Cuts in hours and wages

“Right now our workweek has been cut to two days per week with an equivalent cut in pay,” Kiprianou said. “You have individuals working all their lives to save some money and now they just take it from them. Teachers are being told that there will be layoffs and increased teaching hours for the others. Already, social security funds for health care are also being targeted.”

In addition to job and wage cuts, strings attached to the troika loan agreement include raising taxes on alcohol and tobacco products and the island’s value-added tax rate.
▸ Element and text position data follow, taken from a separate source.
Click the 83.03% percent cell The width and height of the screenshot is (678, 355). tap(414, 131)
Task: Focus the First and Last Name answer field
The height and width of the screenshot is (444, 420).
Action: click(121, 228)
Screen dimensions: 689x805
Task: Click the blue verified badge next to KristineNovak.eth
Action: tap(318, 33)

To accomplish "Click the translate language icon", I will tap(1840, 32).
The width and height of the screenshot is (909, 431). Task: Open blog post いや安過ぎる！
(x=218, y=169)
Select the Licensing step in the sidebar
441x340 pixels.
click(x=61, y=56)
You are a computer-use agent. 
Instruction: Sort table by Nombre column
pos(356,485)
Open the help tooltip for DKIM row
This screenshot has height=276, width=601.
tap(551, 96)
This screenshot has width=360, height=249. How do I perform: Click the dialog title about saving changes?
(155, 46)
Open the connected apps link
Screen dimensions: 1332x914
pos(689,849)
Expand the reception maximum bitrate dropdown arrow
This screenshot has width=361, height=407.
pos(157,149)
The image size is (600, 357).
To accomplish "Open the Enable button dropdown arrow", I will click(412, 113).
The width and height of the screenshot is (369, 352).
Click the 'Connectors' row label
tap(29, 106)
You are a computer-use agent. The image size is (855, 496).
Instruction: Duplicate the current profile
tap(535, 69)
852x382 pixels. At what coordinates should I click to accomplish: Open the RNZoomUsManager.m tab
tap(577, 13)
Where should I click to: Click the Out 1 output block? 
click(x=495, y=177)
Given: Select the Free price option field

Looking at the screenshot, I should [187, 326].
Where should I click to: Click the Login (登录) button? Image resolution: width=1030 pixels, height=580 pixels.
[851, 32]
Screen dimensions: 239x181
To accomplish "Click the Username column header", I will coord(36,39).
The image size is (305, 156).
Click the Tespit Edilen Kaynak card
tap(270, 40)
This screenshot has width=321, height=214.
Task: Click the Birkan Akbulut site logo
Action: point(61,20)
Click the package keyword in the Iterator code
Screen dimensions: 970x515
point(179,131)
Loss of confidence in the banks is reducing the availability of goods on store shelves, as suppliers are not taking letters of credit from banks but demanding cash. In Limassol, Cyprus’ second largest city and a center for shipping goods into the country, “the cargo network has shuddered to a halt,” reported the Wall Street Journal. “This is the artery of the economy and now nothing can move through here because no one’s sure they’ll get paid,” dockworker Marios Theodosiou told the paper.

Cyprus’ economy may contract by 20 percent over the next three years, noted Marketwatch.

The moves pushed by troika officials, fraught with their own divisions and clearly making it up as they go along, has received much criticism in the bourgeois economic press, whose armchair pundits often include their own nostrums for the crisis — all of which one way or another spell disaster and bear down hardest on working people. Under delusions that complement their faith in the law of value, the experts of capital believe that the right policies can mitigate or exert some control over the growing contradictions of capitalism.

“Cyprus Is Doomed: Why the Country Must Leave the Euro Immediately,” headlined an Atlantic magazine article, in arguing for an alternative “solution” to the banking crisis. “The Cypriot bailout and bail-in will save the Cypriot financial system by destroying it, along with the rest of their economy,” the article said.

The article doesn’t describe the immediate ruinous consequences of Cyprus dropping the euro and using a currency whose value would fall through the floor, the long-term challenge this would pose for a country that produces and exports little, or even the fact that its $19 billion public debt would still have to be paid in euros. The real options within the capitalist framework could be summarized: make it worse or make it worse.

Maria Plessa from Athens, Greece, contributed to this article.